Reference: https://www.kaggle.com/c/web-traffic-time-series-forecasting/data
Original data: train_1.csv
-----------------------------
rows = 145,063
columns = 551
first column = Page
date columns = 2015-07-01, 2015-07-02, ..., 2016-12-31 (550 columns)
file size: 284.6 MB
References:
In a recurrent neural network we store the output activations from one or more of the layers of the network. Often these are hidden later activations. Then, the next time we feed an input example to the network, we include the previously-stored outputs as additional inputs. You can think of the additional inputs as being concatenated to the end of the “normal” inputs to the previous layer. For example, if a hidden layer had 10 regular input nodes and 128 hidden nodes in the layer, then it would actually have 138 total inputs (assuming you are feeding the layer’s outputs into itself à la Elman) rather than into another layer). Of course, the very first time you try to compute the output of the network you’ll need to fill in those extra 128 inputs with 0s or something.
Now, even though RNNs are quite powerful, they suffer from Vanishing gradient problem which hinders them from using long term information, like they are good for storing memory 3-4 instances of past iterations but larger number of instances don't provide good results so we don't just use regular RNNs. Instead, we use a better variation of RNNs: Long Short Term Networks(LSTM).
What is Vanishing Gradient problem?
Vanishing gradient problem is a difficulty found in training artificial neural networks with gradient-based learning methods and backpropagation. In such methods, each of the neural network's weights receives an update proportional to the partial derivative of the error function with respect to the current weight in each iteration of training. The problem is that in some cases, the gradient will be vanishingly small, effectively preventing the weight from changing its value. In the worst case, this may completely stop the neural network from further training. As one example of the problem cause, traditional activation functions such as the hyperbolic tangent function have gradients in the range (0, 1), and backpropagation computes gradients by the chain rule. This has the effect of multiplying n of these small numbers to compute gradients of the "front" layers in an n-layer network, meaning that the gradient (error signal) decreases exponentially with n while the front layers train very slowly.

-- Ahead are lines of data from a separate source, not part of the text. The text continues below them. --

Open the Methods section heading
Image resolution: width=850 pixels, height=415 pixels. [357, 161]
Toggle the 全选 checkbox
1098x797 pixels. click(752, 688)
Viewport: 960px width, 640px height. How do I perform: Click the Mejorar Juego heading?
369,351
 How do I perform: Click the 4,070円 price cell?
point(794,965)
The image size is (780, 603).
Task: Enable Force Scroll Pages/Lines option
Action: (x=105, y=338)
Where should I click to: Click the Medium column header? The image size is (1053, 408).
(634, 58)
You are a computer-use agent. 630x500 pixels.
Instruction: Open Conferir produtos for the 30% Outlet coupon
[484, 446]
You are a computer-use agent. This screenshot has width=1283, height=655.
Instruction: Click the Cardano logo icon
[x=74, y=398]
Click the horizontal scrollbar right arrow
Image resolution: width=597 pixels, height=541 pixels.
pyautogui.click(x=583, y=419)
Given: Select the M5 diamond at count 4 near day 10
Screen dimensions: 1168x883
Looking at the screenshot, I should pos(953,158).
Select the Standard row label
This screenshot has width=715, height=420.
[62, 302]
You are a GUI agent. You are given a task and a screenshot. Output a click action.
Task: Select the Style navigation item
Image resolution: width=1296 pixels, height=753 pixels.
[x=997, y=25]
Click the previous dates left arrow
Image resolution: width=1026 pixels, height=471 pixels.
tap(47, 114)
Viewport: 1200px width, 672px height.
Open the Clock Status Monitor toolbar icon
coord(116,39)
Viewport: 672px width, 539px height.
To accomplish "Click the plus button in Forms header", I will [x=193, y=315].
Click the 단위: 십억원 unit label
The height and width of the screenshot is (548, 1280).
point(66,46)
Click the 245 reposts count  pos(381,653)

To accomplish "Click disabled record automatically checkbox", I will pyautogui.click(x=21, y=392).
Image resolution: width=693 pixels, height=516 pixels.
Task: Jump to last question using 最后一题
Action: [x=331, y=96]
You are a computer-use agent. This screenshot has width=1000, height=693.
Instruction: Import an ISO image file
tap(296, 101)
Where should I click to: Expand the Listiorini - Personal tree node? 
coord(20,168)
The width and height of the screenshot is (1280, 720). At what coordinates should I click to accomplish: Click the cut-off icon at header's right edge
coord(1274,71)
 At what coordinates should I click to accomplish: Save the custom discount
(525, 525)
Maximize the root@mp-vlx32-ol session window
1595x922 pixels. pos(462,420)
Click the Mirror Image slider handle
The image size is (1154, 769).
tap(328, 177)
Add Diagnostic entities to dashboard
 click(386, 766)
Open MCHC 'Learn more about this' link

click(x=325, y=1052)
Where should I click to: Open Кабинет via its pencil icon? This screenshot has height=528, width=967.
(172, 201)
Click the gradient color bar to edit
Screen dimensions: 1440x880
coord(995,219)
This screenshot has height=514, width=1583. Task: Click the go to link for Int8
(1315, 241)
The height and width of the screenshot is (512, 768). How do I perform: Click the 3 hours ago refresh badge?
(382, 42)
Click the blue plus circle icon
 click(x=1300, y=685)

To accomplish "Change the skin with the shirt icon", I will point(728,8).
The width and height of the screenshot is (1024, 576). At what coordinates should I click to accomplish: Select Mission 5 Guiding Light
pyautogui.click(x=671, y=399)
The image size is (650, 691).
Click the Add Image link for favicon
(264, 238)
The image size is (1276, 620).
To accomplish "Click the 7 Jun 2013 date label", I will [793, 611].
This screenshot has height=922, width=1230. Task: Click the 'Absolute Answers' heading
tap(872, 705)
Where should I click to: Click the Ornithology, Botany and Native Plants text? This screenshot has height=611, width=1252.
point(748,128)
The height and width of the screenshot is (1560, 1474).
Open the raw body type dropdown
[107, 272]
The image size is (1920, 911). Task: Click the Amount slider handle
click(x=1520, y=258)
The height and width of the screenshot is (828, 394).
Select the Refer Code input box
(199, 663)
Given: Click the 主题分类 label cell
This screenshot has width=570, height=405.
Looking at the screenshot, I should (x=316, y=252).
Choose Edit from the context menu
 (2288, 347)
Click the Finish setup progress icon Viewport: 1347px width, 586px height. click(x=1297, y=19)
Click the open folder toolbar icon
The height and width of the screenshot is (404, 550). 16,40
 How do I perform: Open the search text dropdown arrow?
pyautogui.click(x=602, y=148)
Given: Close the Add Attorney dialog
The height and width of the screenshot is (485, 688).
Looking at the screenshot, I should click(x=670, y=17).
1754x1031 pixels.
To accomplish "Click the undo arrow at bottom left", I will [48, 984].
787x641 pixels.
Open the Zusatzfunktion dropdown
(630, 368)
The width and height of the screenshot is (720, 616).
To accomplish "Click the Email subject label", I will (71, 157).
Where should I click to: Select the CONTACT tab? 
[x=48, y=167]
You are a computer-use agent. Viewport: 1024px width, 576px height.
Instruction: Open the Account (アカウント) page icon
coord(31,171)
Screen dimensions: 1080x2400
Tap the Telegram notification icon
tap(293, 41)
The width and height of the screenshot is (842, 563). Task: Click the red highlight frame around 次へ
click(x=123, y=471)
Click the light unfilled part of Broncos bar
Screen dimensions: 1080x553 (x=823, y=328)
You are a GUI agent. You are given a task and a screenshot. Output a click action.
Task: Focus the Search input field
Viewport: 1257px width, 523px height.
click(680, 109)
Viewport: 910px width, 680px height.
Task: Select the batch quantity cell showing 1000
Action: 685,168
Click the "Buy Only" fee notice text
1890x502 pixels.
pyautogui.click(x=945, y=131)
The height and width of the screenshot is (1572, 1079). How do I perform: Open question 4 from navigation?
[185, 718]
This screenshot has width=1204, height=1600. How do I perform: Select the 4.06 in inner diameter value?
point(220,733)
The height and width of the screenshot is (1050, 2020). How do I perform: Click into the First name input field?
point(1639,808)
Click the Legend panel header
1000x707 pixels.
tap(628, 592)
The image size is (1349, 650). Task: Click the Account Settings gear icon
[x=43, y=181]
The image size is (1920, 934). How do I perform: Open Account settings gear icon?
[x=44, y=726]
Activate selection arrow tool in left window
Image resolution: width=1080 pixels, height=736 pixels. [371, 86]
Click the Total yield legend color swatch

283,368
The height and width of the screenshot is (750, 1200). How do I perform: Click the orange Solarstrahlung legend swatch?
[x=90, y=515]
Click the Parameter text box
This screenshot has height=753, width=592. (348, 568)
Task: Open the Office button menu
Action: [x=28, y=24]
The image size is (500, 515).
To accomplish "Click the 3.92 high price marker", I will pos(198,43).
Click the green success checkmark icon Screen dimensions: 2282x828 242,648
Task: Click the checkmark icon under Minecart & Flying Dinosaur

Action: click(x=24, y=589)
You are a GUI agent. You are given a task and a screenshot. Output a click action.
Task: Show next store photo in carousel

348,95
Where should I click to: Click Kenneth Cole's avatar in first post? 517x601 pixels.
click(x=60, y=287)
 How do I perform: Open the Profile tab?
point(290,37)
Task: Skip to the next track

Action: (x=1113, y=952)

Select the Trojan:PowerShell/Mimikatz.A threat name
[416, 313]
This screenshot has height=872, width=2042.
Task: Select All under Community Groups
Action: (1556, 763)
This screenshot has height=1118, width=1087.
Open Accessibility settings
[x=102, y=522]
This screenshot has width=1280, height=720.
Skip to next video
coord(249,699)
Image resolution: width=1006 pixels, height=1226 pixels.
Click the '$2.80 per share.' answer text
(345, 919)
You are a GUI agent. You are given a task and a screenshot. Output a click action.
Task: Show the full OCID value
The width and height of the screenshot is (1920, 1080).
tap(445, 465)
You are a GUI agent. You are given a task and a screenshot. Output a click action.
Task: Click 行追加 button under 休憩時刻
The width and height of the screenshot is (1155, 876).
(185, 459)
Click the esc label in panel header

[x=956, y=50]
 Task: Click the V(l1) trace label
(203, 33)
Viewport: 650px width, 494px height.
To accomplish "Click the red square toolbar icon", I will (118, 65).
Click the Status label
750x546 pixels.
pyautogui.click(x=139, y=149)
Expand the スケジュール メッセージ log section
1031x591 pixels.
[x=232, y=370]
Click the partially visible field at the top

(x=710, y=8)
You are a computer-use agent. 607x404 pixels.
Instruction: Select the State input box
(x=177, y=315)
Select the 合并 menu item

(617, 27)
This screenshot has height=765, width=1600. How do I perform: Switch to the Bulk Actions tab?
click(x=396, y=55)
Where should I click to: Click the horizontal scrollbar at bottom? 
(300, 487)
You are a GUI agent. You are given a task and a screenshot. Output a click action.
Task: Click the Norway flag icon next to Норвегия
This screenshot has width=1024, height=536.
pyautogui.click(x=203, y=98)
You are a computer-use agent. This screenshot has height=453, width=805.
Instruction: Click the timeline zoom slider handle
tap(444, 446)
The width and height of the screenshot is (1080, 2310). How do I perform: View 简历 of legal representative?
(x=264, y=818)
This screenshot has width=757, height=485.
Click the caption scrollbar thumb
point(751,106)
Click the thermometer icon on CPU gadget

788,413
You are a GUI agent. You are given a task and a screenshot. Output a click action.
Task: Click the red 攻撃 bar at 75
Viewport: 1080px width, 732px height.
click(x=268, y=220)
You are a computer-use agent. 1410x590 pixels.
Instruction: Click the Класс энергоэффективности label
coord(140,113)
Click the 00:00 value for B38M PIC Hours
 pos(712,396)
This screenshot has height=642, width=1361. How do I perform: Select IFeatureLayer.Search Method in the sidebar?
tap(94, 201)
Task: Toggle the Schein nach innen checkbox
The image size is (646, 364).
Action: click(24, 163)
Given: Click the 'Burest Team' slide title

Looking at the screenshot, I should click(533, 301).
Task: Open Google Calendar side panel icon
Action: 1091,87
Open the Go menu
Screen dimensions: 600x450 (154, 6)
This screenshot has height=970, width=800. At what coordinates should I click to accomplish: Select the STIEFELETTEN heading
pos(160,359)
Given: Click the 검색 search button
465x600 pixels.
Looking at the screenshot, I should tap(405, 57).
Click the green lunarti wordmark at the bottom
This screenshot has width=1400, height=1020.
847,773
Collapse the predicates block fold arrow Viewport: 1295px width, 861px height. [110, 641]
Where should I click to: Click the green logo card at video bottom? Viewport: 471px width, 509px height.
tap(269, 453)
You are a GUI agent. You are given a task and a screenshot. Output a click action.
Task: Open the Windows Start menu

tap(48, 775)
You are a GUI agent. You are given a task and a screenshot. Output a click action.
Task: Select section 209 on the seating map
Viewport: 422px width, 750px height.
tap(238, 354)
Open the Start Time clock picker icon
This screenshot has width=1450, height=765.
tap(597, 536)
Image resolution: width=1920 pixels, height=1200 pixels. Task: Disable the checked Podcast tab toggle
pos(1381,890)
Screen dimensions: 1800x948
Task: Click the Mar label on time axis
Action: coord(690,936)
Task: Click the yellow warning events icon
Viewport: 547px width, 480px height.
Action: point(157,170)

Long Short Term Memory(LSTM)
Long short-term memory (LSTM) units (or blocks) are a building unit for layers of a recurrent neural network (RNN). A RNN composed of LSTM units is often called an LSTM network. A common LSTM unit is composed of a cell, an input gate, an output gate and a forget gate. The cell is responsible for "remembering" values over arbitrary time intervals; hence the word "memory" in LSTM. Each of the three gates can be thought of as a "conventional" artificial neuron, as in a multi-layer (or feedforward) neural network: that is, they compute an activation (using an activation function) of a weighted sum. Intuitively, they can be thought as regulators of the flow of values that goes through the connections of the LSTM; hence the denotation "gate". There are connections between these gates and the cell.
The expression long short-term refers to the fact that LSTM is a model for the short-term memory which can last for a long period of time. An LSTM is well-suited to classify, process and predict time series given time lags of unknown size and duration between important events. LSTMs were developed to deal with the exploding and vanishing gradient problem when training traditional RNNs.
Components of LSTMs
So the LSTM cell contains the following components
Memory state “C” ( a vector)
Inputs to the LSTM cell at any step are Xt (current input) , Ht-1 (previous hidden state ) and Ct-1 (previous memory state).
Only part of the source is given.